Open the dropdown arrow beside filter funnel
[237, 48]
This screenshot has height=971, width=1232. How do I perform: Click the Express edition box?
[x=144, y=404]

◇ ◇ ◇ ◇

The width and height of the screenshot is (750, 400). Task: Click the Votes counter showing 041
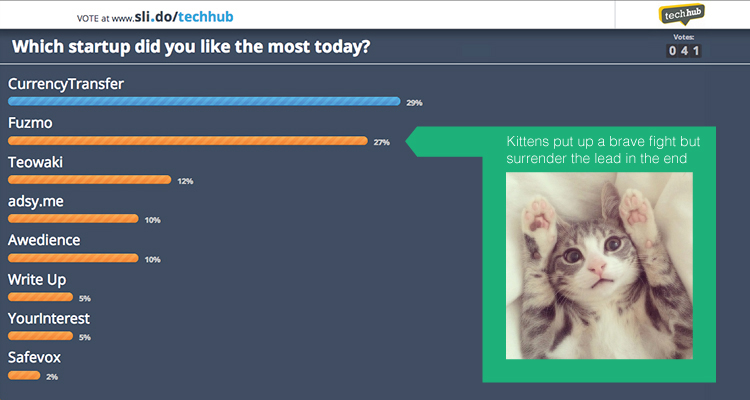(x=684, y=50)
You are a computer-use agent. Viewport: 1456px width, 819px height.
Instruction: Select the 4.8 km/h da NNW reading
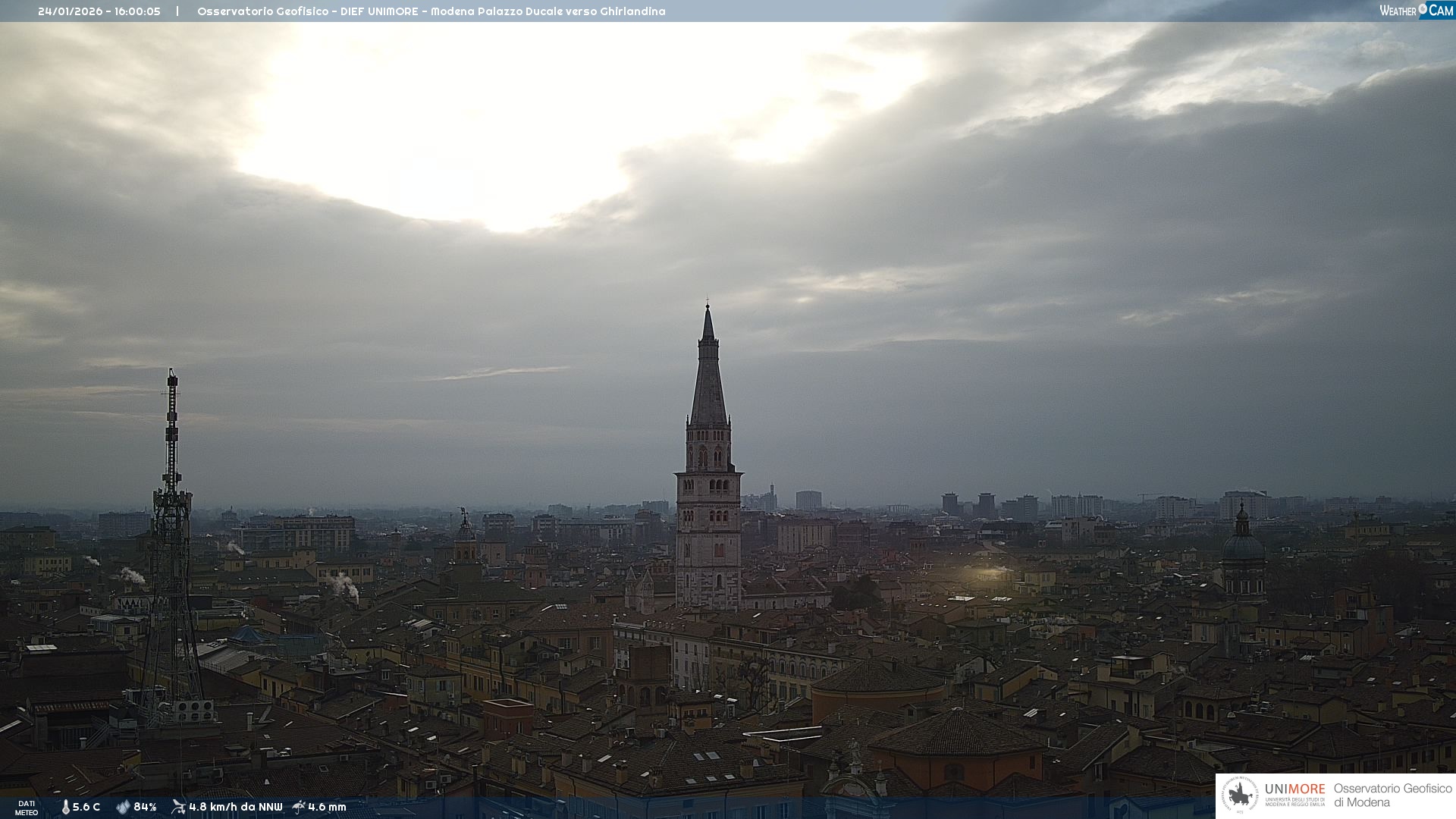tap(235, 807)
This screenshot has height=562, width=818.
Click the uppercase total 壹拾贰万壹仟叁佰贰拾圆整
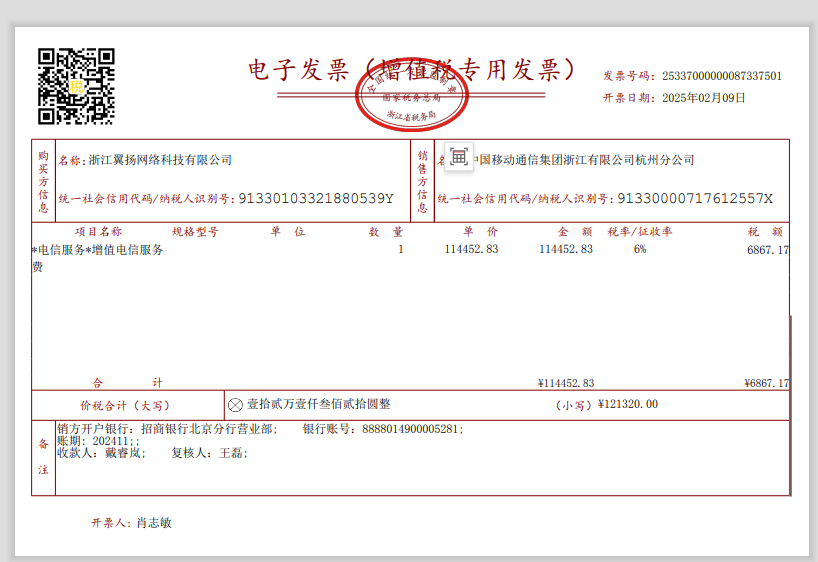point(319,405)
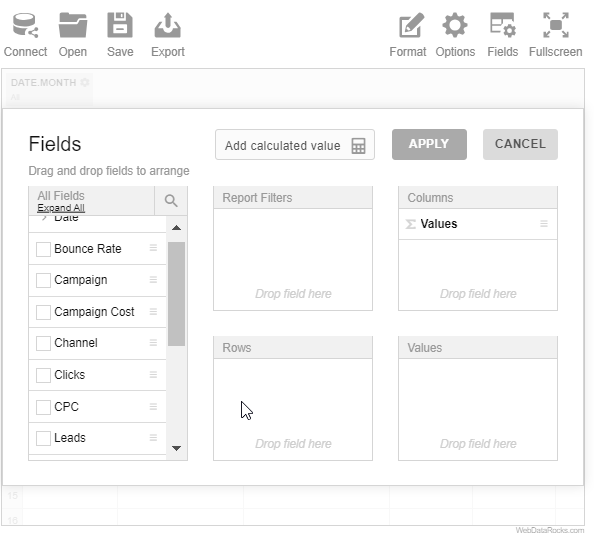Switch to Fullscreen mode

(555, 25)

◇ ◇ ◇ ◇

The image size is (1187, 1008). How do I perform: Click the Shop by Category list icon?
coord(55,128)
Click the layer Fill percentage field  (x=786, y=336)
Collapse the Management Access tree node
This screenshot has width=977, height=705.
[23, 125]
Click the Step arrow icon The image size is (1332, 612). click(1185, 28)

◇ ◇ ◇ ◇

Goal: Render the lines of the records above, from the line containing "Collapse the Management Access tree node" through the line containing "Click the Step", inclusive, as a Markdown table with columns Index and Entry. Number each row and omit blank lines.

Finished answer:
| Index | Entry |
|---|---|
| 1 | Collapse the Management Access tree node |
| 2 | This screenshot has width=977, height=705. |
| 3 | [23, 125] |
| 4 | Click the Step arrow icon The image size is (1332, 612). click(1185, 28) |